A CAUSA REAL NO DISTRITO DE AVEIRO
Autor: Nuno A. G. Bandeira

Tradutor

domingo, 20 de novembro de 2016

D. JOÃO V É QUASE UM REI-SACERDOTE, POR INTERMÉDIO DO PATRIARCA

D. Manuel Clemente é o 17.º cardeal-patriarca de Lisboa. Nasceu em Torres Vedras em Julho de 1948 e é licenciado em História e em Teologia e doutorado em Teologia Histórica. Foi nomeado patriarca em 2013 e criado cardeal pelo Papa Francisco em 2015
| ORLANDO ALMEIDA / GLOBAL IMAGENS

O patriarca de Lisboa foi um título criado por bula de Clemente XI faz hoje 300 anos. É mérito de D. João V, que graças ao ouro do Brasil pôde montar a armada que várias vezes foi em socorro do Papa contra os turcos. Mas também reconhece o papel das Descobertas na propagação do catolicismo. Entrevista ao actual cardeal-patriarca de Lisboa, D. Manuel Clemente.

À volta da criação do Patriarcado de Lisboa, a 7 de Novembro de 1716, de que comemoramos hoje os 300 anos, temos D. João V a ajudar o Papa contra os turcos, temos também D. João V a enviar uma grande embaixada a Roma. O Portugal do início do século XVIII era muito, muito importante para a cristandade?

Era muito importante, porque não nos podemos esquecer de que não se confinava aqui, ao território europeu. Era muito importante porque se projectava no Atlântico Sul, sobretudo no Brasil, embora tivesse também presença na costa africana e no Oriente. E, além daquilo que era o território politicamente ligado a Portugal, havia o chamado Padroado do Oriente que eram territórios cuja evangelização estava confiada, por papas do século XV, aos Reis de Portugal; e que eles iam exercendo conforme dispusessem ou não de missionários e também vencessem uma certa concorrência que outras iniciativas missionárias partidas da Europa desenvolviam. E isto leva-nos à famosa embaixada de D. João V. Essa embaixada já tinha chegado a Roma, chefiada pelo marquês de Fontes, para resolver problemas precisamente ligados ao Padroado do Oriente, mas também, digamos, para a nobilitação da capela real aqui do Paço da Ribeira. Com tudo isto, há o problema do avanço turco pelo Mediterrâneo, sobretudo no Adriático, e que punha em causa a sobrevivência da república de Veneza. E o Papa Clemente XI pede aos príncipes cristãos para ajudarem a aliviar aquele cerco turco. Acontece que boa parte não estava disponível. Havia as sequelas ainda da Guerra da Sucessão de Espanha.

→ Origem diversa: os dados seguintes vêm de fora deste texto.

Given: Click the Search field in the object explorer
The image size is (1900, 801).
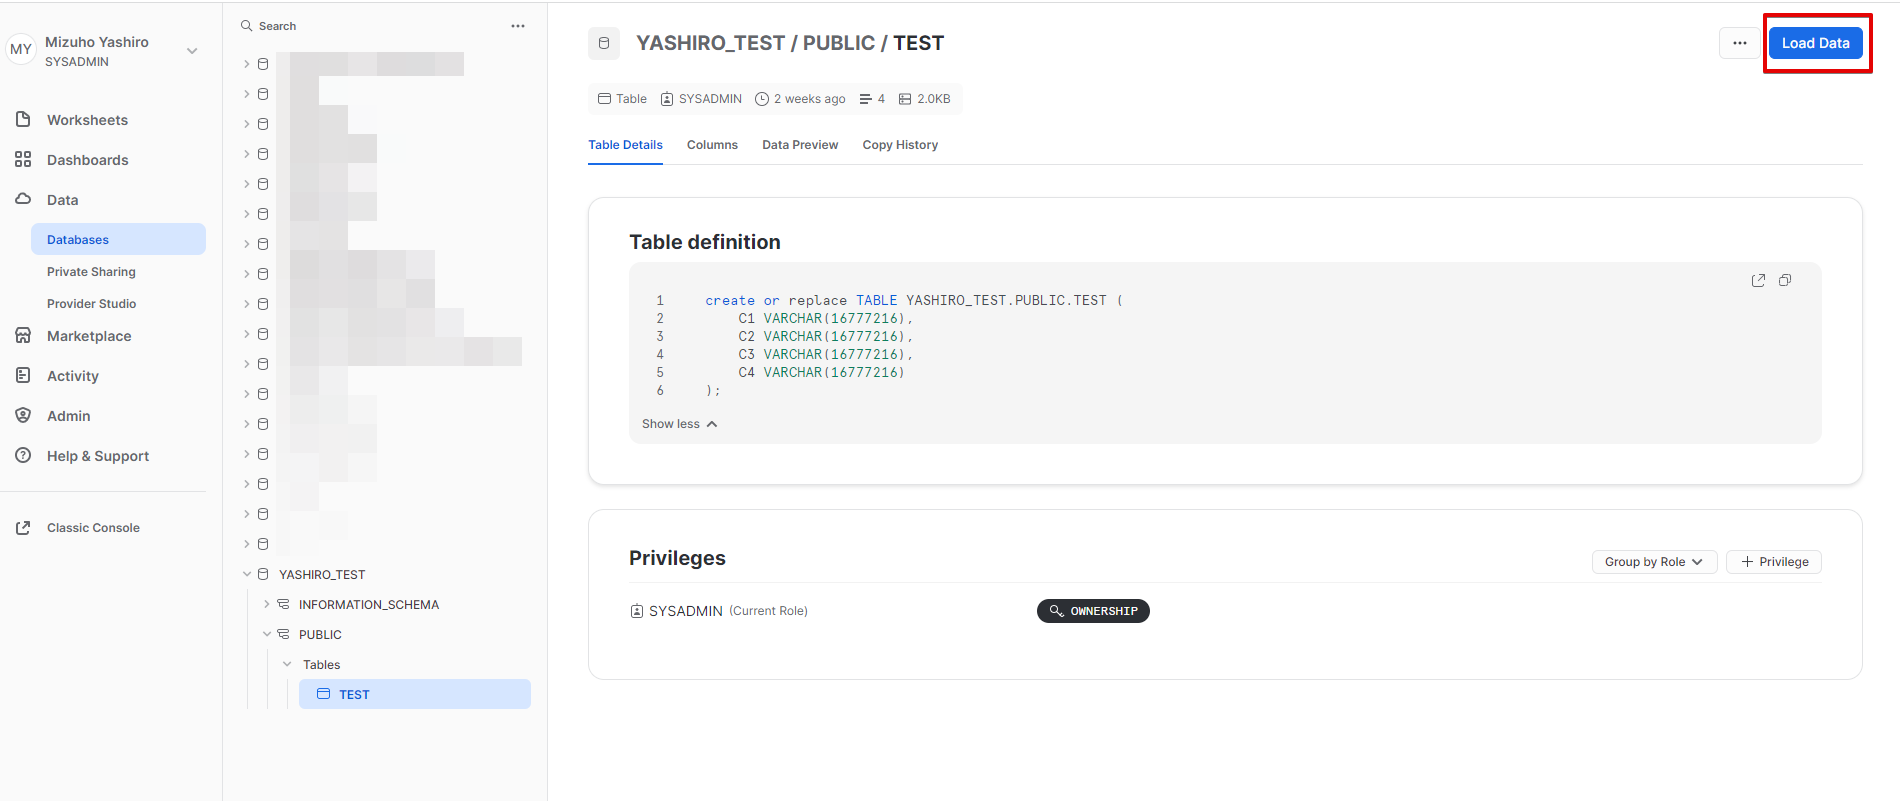Looking at the screenshot, I should [370, 26].
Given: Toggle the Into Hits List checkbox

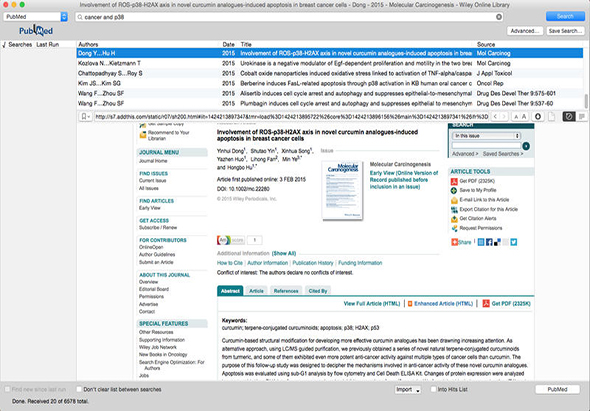Looking at the screenshot, I should (433, 390).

Ou seja, as grandes potências católicas, como a Espanha, a França e a Áustria, falharam.

Não corresponderam. Correspondeu D. João V. E, efectivamente, uma armada portuguesa aliviou essa pressão turca no Adriático e isso foi decisivo para que, enfim, em 1716 as coisas se resolvessem depressa.

Sendo que essas batalhas foram prévias à célebre Batalha de Matapão. Essa já é depois do patriarcado, mas ficou mais famosa na história porquê?

Ficou porque foi decisiva para estancar de vez no mar o avanço turco, do Império Otomano. Porque, como nós sabemos, ele continuou na parte continental da Europa ainda durante bastante tempo.

A forma como D. João V envia a frota para o cabo Matapão é já uma obrigação moral por ter ganho o patriarcado?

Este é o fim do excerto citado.